Assignment: What must be written out is each line from the one holding "Screen dimensions: 241x257" through the end of the records, word for word, minus any pictures.

Screenshot grounding data:
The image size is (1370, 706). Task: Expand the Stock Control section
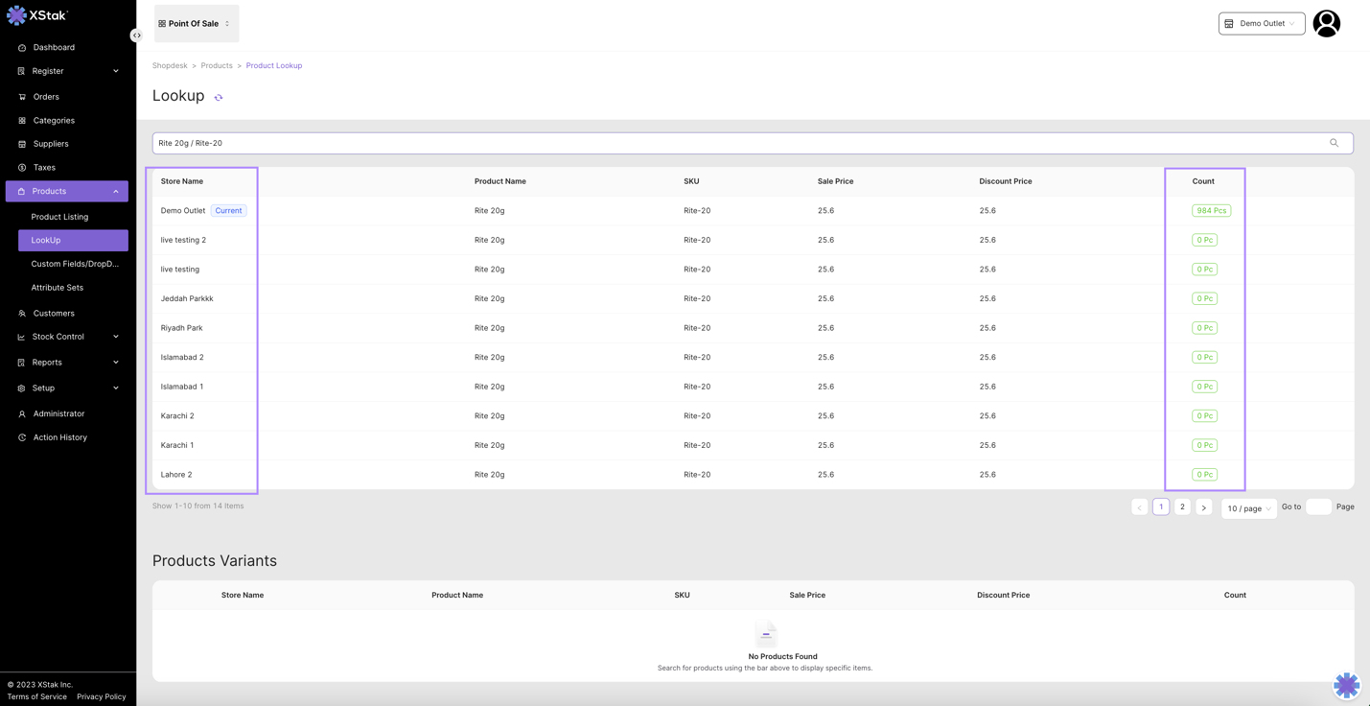67,337
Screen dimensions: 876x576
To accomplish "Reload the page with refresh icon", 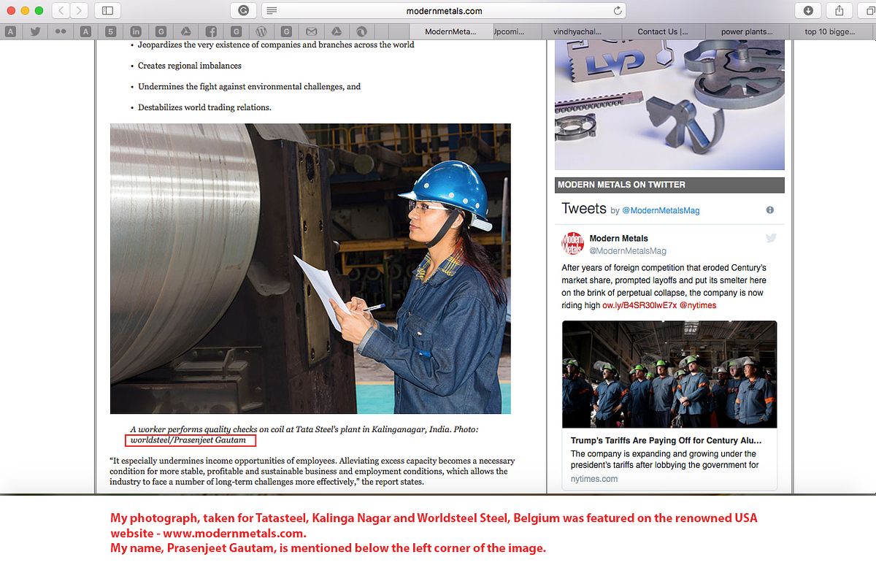I will [618, 10].
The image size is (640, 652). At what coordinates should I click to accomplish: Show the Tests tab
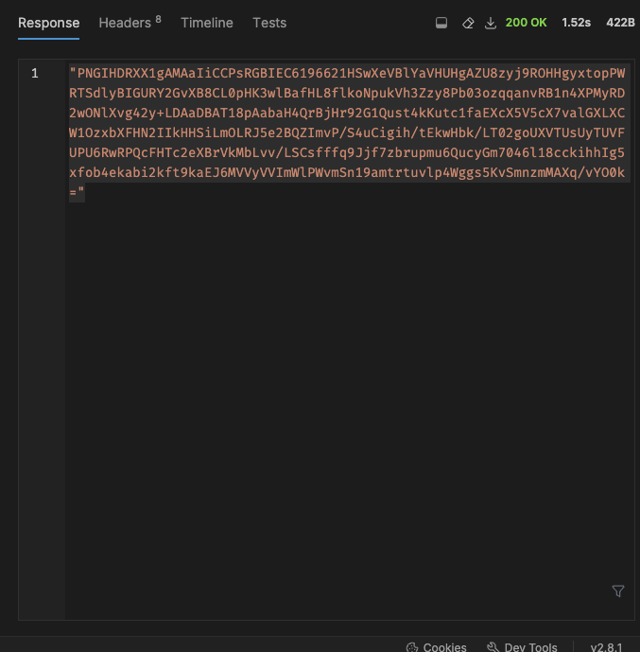tap(269, 23)
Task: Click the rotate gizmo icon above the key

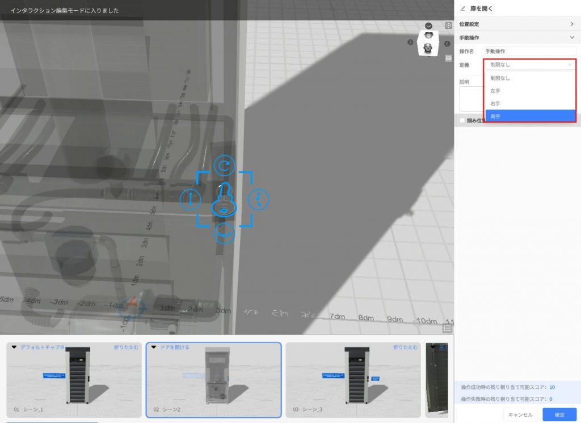Action: pyautogui.click(x=224, y=165)
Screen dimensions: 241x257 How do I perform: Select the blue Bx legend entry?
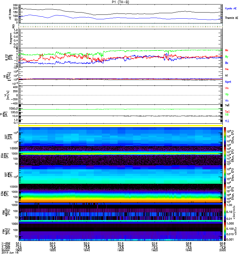click(227, 63)
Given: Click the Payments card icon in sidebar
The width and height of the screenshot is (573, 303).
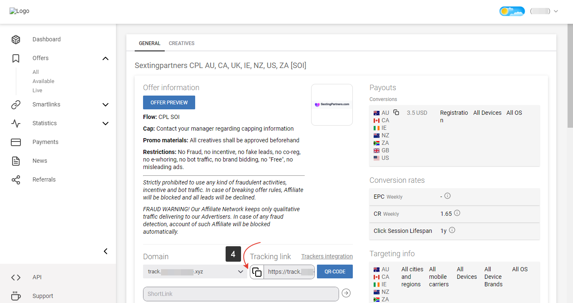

Result of the exercise:
Screen dimensions: 241x257 How do I perform: Select the blue Bx legend entry?
click(227, 63)
Given: Click the Payments card icon in sidebar
The width and height of the screenshot is (573, 303).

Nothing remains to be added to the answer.